===== Listed records =====
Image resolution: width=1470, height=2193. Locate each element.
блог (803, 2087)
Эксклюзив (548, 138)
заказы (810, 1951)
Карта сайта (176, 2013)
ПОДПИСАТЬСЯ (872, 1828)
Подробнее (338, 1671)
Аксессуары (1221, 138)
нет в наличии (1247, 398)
=====
Could you retype every record above exactly as given?

Answer section:
Image resolution: width=1470, height=2193. Locate each element.
блог (803, 2087)
Эксклюзив (548, 138)
заказы (810, 1951)
Карта сайта (176, 2013)
ПОДПИСАТЬСЯ (872, 1828)
Подробнее (338, 1671)
Аксессуары (1221, 138)
нет в наличии (1247, 398)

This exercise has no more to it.